### TEXT EXCERPT ###
Figure 1 shows schematically a longitudinal cross-section of a borehole having an uncased section that has to be provided with a casing including a liner provided with longitudinally overlapping openings; and

Figure 2 shows part of Figure 1, wherein a part of the liner has been expanded.

[0014] In Figure 1 is shown the lower part of a borehole 1 drilled in an underground formation 2. The borehole 1 has a cased section 5, wherein the borehole 1 is provided with a casing 6 secured to the wall of the borehole 1 by means of a layer of cement 7, and an uncased section 10.

[0015] In the uncased section 10 of borehole 1 a steel liner 11 provided with longitudinally overlapping openings has been lowered to a selected position, in this case the end of the casing 6. The openings of the liner have been provided in the form of longitudinal slots 12, so that the liner 11 forms a slotted liner with overlapping longitudinal slots 12. For the sake of clarity not all slots 12 have been provided with a reference numeral. The upper end of the slotted liner 11 has been fixed to the lower end of the casing 6 by means of a suitable connecting means (not shown).

[0016] In a next step, a hardenable sealing material in the form of cement mixed with fibers (not shown) is inserted into the slotted liner 11. The cement forms a body of cement 13 in the borehole 1, whereby part of the cement flows through the slots 12 of the liner 11 and around the lower end of the slotted liner 11 into an annular space 14 between the slotted liner 11 and the wall of the borehole 1, and another part of the cement remains in the interior of the slotted liner 11.

[0017] Having inserted the cement in the borehole 1, the slotted liner 11 is expanded using an expansion mandrel 15. The slotted liner 11 has been lowered at the lower end of string 16 resting on the expansion mandrel 15. To expand the slotted liner 11 the expansion mandrel 15 is moved upwardly through the slotted liner 11 by pulling on string 16. The expansion mandrel 15 is tapered in the direction in which the mandrel 15 is moved through the slotted liner 11, in this case the expansion mandrel 15 is an upwardly tapering expansion mandrel. The expansion mandrel 15 has a largest diameter which is larger than the inner diameter of the slotted liner 11.
###
EXERCISE AIM: Pick up the borehole liner description after its last sentence and carry it forward in the same style.
### SUPPLIED MATERIAL ###
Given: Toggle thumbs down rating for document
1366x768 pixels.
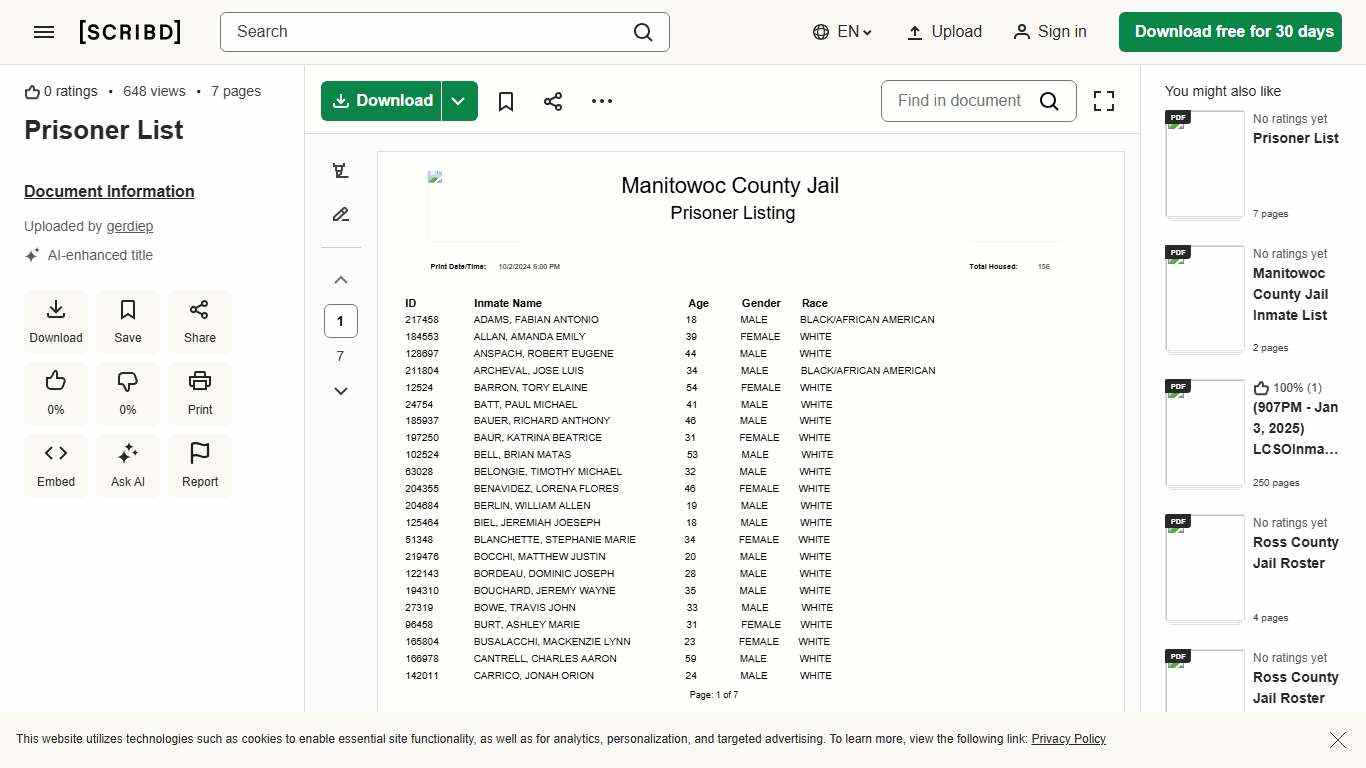Looking at the screenshot, I should pos(128,393).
###
WRITTEN REPLY:
[0018] Figure 2 shows the slotted liner 11 in partly expanded form, wherein the lower part of the slotted liner has been expanded. The same features as shown in Figure 1 have the same reference numerals. The slots deform to openings designated with reference numeral 12'. As the expansion mandrel 15 moves through the slotted liner 11, cement present in the interior of the slotted liner 11 is squeezed by the expansion mandrel 15 through the slots 12 into the annular space 14. Since furthermore the annular space 14 becomes smaller due to the expansion of the liner 11, the cement is squeezed against the wall of the borehole 1, and the expanded liner 11 becomes adequately embedded in the cement.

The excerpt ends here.